INF-003: Model Deserialization RCE
| Category | Infrastructure |
| Frameworks | ATLAS: ML Supply Chain · OWASP: LLM05 |
Exploit unsafe deserialization in model loading. Many ML frameworks use serialization formats that allow arbitrary code execution when loading untrusted model files.
Technique
# Vulnerable formats:
- Python serialization (most ML frameworks)
Arbitrary code execution on load
- PyTorch .pt/.pth files
Serialized Python objects
- Joblib files (scikit-learn)
Same serialization risk
# Safe alternatives:
- SafeTensors (weights only, no code)
- ONNX (computation graph, no arbitrary code)
- GGUF (llama.cpp format, weights only)
# Attack: upload poisoned model file to
# MLflow/HuggingFace -> code runs on load
Key Concepts
- Python's native serialization is the root of the problem. Most ML frameworks (PyTorch, scikit-learn, joblib) use Python's object serialization, which can execute arbitrary Python code during deserialization. Loading an untrusted .pt, .pth, or serialized file is equivalent to running arbitrary code with the privileges of the loading process.
- The attack surface is the model supply chain. Models are routinely downloaded from public registries (HuggingFace Hub, MLflow Model Registry), shared between teams, and loaded automatically in CI/CD pipelines. A poisoned model file injected at any point in this chain executes code when loaded.
- Safe formats exist but adoption is incomplete. SafeTensors stores only tensor weights without code execution capability. ONNX defines computation graphs without arbitrary code. GGUF is a weights-only format. However, many workflows still default to unsafe serialization formats for convenience or compatibility.
- The execution happens silently during model loading. There is no user interaction, confirmation dialog, or sandbox. The code embedded in the serialized object runs immediately when the model load function is called, often before any inference request is made.
- Container escape compounds the impact. Model loading typically runs in environments with GPU access and network connectivity. Code execution gained through deserialization can escalate to container escape, lateral movement, or data exfiltration from the training infrastructure.
Detection
- Scan model files before loading with tools like fickling or modelscan. These tools analyze serialized model files for embedded code execution payloads without actually deserializing them, catching malicious models before they execute.
- Monitor for unexpected process spawning during model loading. Legitimate model loading should not spawn subprocesses, open network connections, or write to unexpected filesystem paths. Any such behavior during a load call is a strong indicator of deserialization exploitation.
- Verify model file integrity with cryptographic hashes.
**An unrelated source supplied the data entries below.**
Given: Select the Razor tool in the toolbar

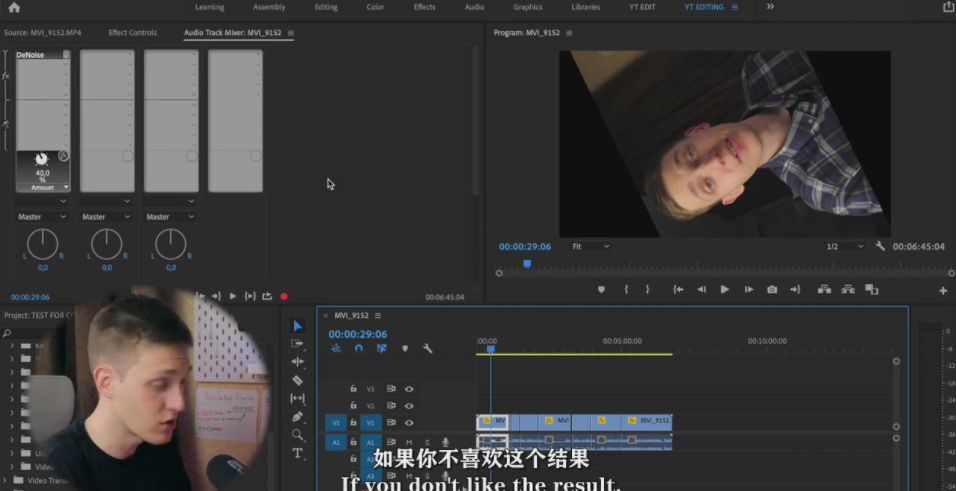Looking at the screenshot, I should [297, 380].
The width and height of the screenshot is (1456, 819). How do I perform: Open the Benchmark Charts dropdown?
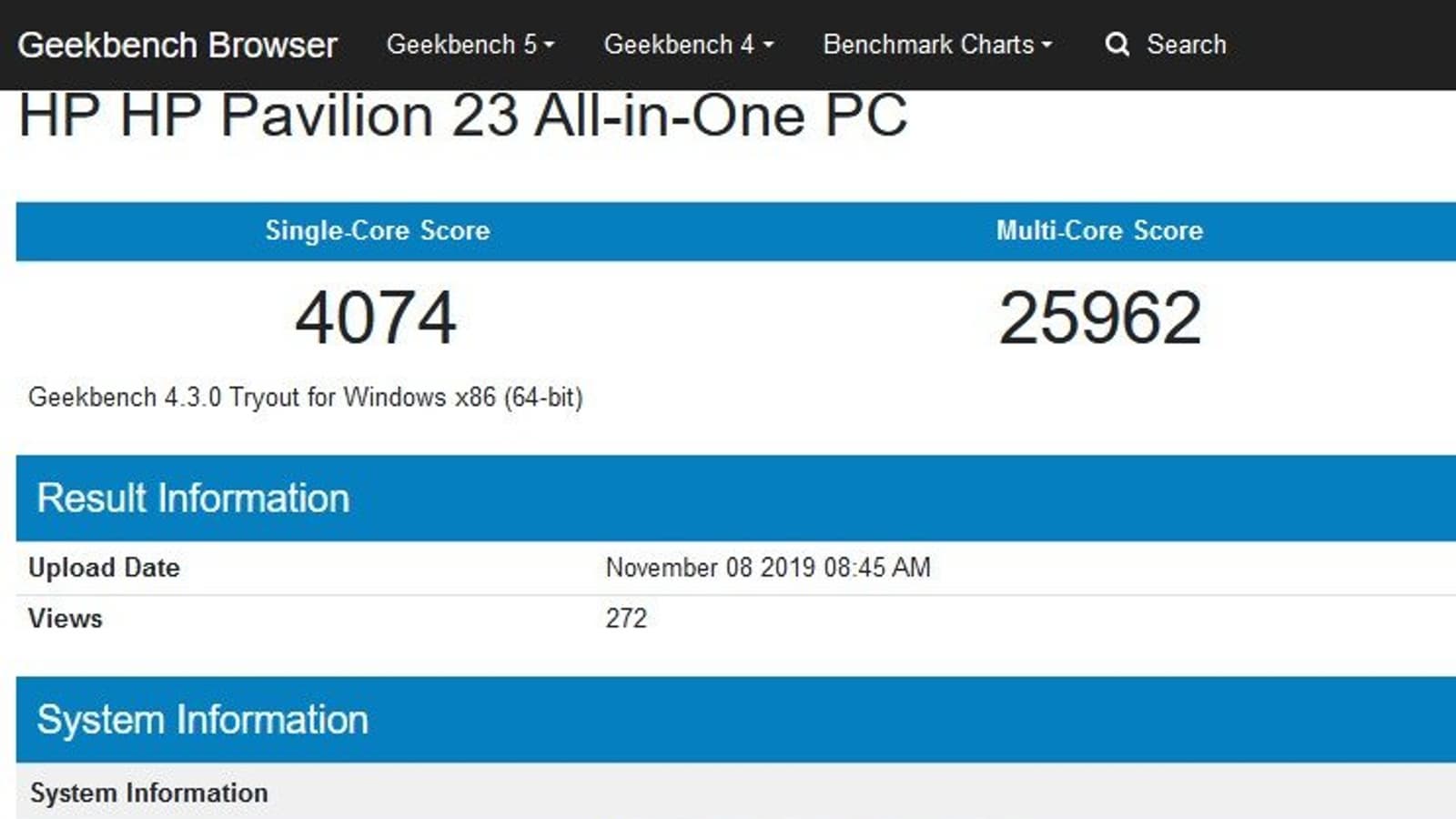pos(936,45)
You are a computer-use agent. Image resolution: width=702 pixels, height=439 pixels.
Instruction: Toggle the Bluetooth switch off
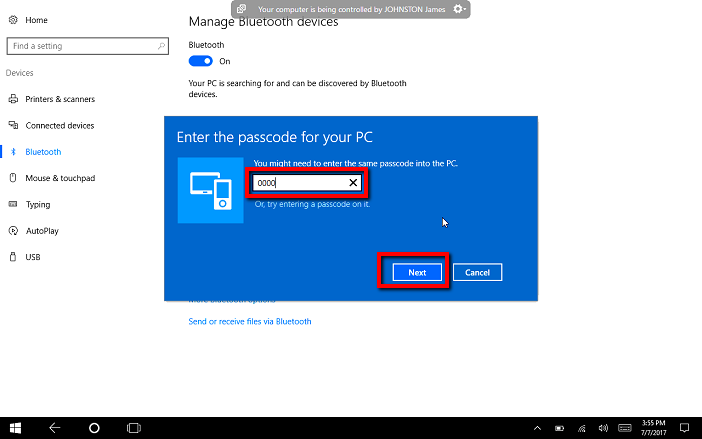point(201,61)
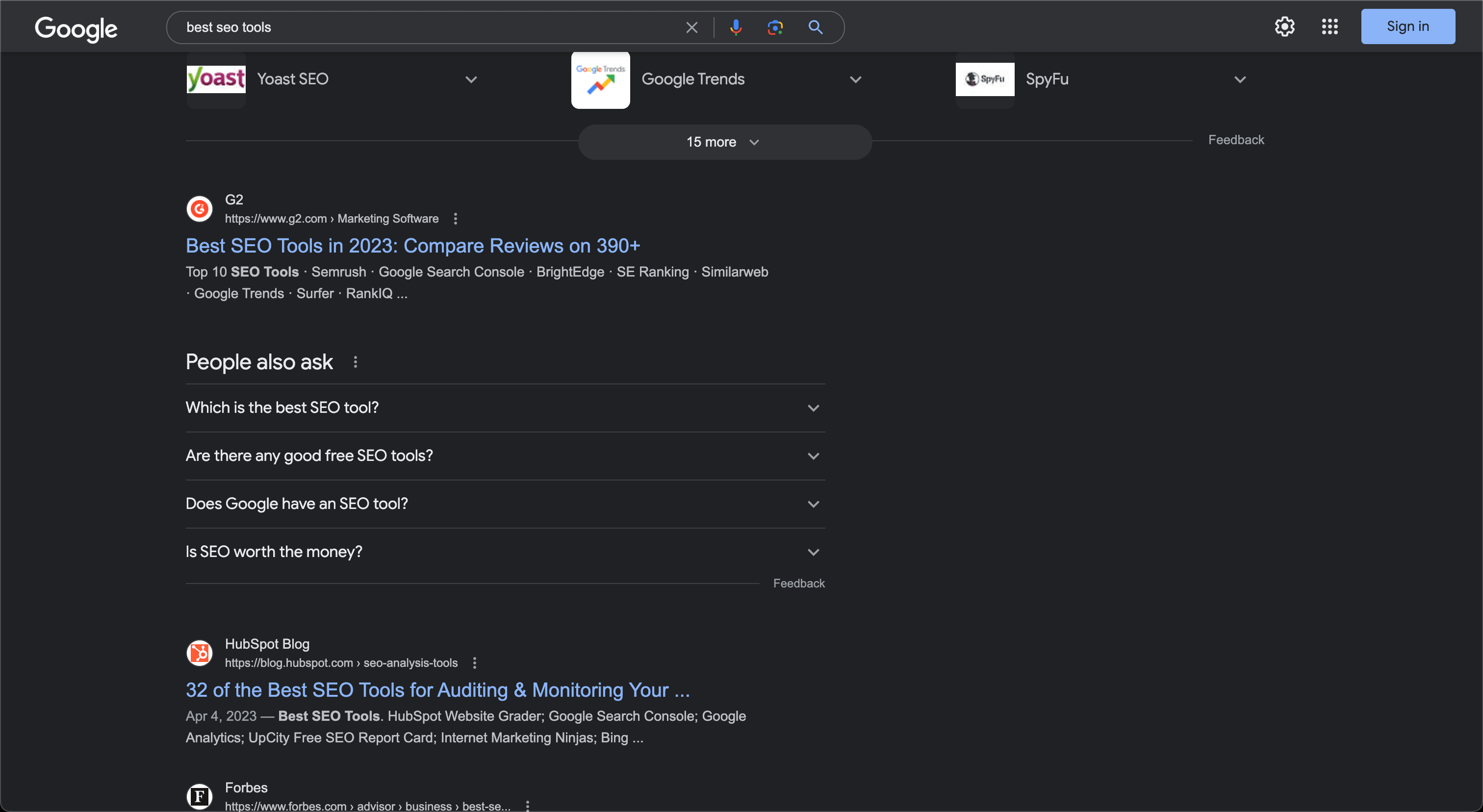
Task: Open HubSpot result three-dot menu
Action: click(x=474, y=663)
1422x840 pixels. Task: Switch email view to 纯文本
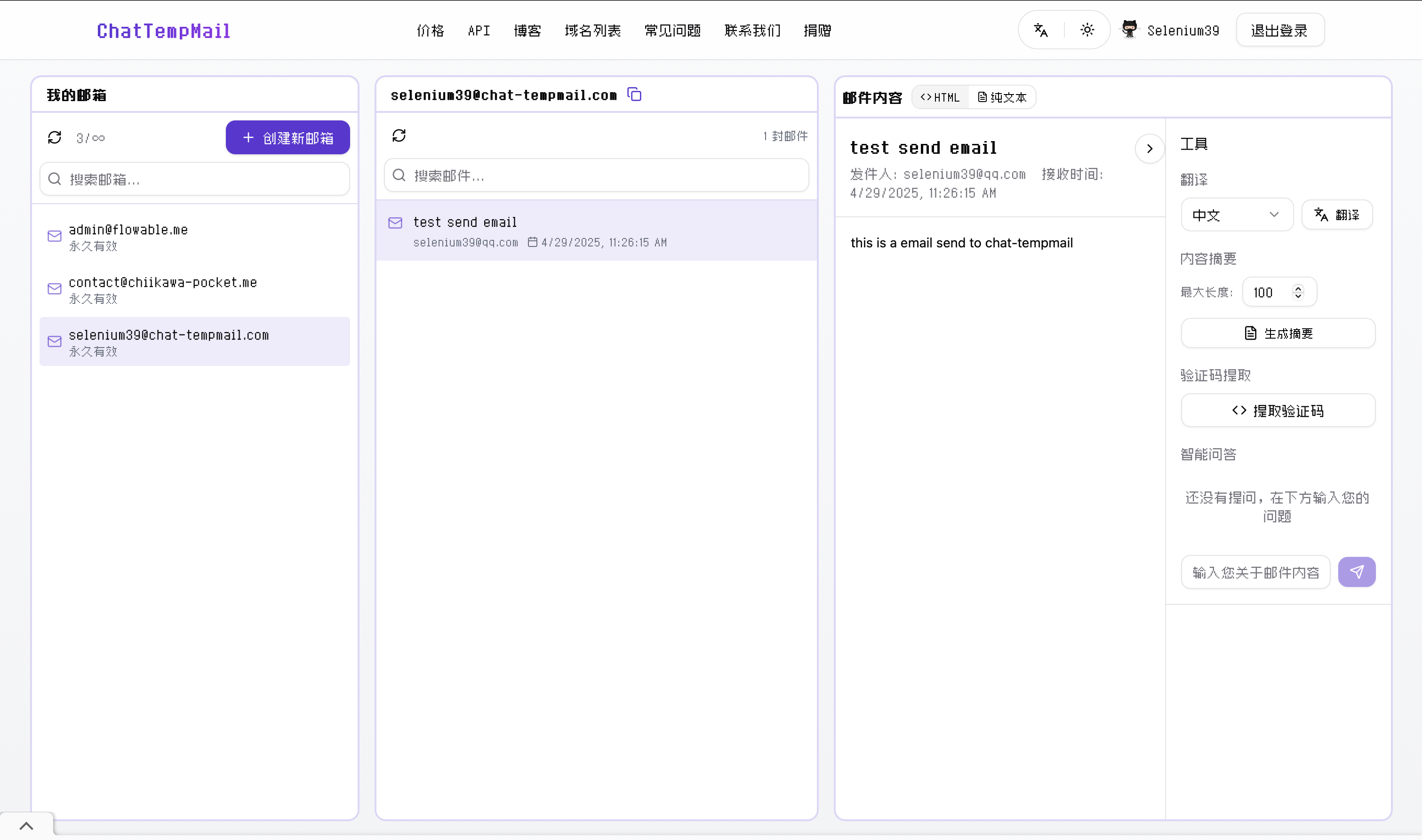coord(1002,97)
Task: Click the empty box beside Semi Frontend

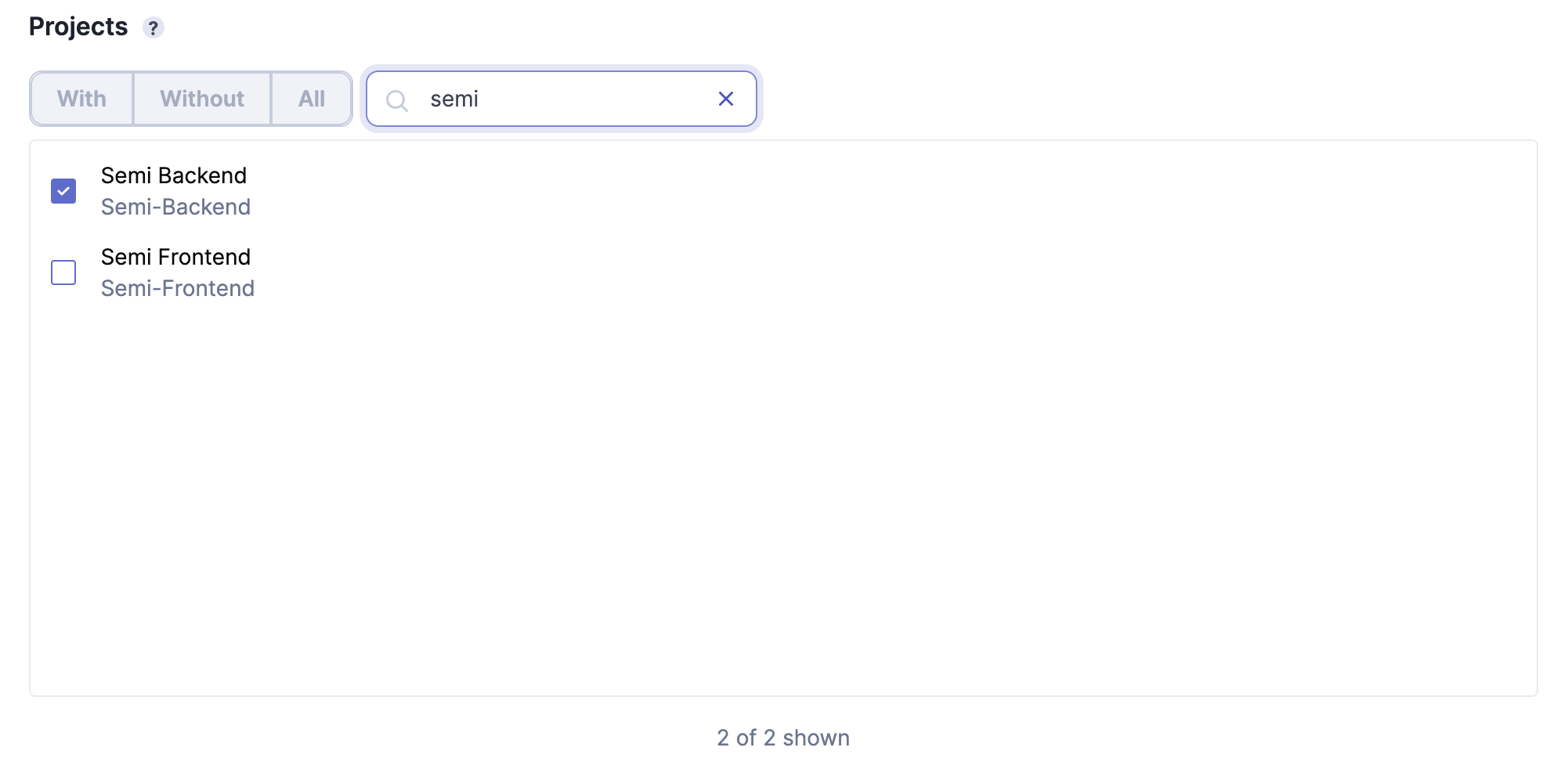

Maintain a registry of trusted model file hashes and verify every model file against this registry before loading. This prevents substitution attacks where a legitimate model file is replaced with a poisoned one.
Mitigation
- Mandate SafeTensors or other safe formats for all model storage and transfer. Prohibit serialization-based formats (.pt, .pth, .joblib) in production pipelines. Use
torch.load(weights_only=True)when legacy .pt files must be loaded. - Sandbox model loading in isolated environments. Run model deserialization in containers with no network access, read-only filesystems (except the model output directory), and minimal privileges. If code execution occurs, the blast radius is contained.
- Implement model provenance tracking. Require signed model files with verifiable provenance from training through deployment. Reject models that cannot be traced to a trusted training pipeline with a verified chain of custody.